__Work to complete__: Return the material below verbatim, starting with its first line and going on through the line that contains "Clip Inserted is".

(Data entries)

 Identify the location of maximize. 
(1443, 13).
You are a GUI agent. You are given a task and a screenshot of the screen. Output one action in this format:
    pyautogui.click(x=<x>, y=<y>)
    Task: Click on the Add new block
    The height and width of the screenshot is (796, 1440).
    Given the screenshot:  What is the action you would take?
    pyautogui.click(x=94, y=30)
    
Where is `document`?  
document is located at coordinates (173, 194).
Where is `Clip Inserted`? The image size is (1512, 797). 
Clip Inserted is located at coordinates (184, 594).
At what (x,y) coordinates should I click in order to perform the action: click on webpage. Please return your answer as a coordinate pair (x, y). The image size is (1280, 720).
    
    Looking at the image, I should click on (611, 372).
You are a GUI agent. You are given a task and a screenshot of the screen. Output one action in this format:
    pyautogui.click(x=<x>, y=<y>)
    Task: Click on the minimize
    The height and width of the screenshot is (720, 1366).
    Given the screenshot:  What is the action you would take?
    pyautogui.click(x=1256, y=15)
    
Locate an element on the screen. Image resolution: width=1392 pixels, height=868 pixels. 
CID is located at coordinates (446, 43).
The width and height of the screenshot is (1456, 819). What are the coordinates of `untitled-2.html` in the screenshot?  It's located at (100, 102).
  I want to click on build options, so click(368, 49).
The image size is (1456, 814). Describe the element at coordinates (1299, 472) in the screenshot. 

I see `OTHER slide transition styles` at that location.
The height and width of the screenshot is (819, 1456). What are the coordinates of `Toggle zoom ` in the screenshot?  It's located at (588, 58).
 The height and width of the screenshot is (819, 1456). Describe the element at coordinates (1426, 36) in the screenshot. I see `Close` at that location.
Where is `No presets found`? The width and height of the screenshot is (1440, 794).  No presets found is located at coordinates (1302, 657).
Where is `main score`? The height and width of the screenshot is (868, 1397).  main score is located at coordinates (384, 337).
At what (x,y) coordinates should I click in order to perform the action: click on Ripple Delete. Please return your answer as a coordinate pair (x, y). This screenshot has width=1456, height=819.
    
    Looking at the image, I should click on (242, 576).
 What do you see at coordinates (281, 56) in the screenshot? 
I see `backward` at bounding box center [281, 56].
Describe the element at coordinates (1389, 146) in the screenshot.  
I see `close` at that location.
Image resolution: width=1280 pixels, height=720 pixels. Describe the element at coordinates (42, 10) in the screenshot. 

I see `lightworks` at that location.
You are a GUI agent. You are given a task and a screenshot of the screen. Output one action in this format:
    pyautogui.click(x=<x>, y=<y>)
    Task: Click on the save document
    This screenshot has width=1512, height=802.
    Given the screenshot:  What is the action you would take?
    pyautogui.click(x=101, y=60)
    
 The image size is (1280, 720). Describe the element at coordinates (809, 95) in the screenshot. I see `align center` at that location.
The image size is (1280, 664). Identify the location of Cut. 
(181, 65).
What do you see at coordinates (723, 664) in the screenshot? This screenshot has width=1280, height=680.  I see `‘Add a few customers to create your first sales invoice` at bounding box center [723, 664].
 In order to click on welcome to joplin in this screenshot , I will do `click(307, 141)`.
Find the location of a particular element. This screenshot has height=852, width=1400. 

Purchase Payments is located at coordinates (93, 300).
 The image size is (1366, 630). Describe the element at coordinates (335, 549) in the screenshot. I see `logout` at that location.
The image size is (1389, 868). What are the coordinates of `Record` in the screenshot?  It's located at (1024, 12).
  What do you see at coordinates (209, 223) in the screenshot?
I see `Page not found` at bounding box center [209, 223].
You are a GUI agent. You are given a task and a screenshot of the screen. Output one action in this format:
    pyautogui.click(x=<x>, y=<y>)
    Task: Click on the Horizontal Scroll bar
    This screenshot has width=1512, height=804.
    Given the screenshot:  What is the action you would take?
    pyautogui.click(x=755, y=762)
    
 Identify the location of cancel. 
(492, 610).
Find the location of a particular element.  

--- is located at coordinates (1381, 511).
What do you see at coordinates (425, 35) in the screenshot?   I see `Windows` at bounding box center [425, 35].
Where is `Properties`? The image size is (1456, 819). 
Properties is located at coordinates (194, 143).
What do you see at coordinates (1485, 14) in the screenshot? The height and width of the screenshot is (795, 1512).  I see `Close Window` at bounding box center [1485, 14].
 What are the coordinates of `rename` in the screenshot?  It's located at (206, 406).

__Task output__:
 Identify the location of maximize. 
(1443, 13).
You are a GUI agent. You are given a task and a screenshot of the screen. Output one action in this format:
    pyautogui.click(x=<x>, y=<y>)
    Task: Click on the Add new block
    The height and width of the screenshot is (796, 1440).
    Given the screenshot:  What is the action you would take?
    pyautogui.click(x=94, y=30)
    
Where is `document`?  
document is located at coordinates (173, 194).
Where is `Clip Inserted`? The image size is (1512, 797). 
Clip Inserted is located at coordinates (184, 594).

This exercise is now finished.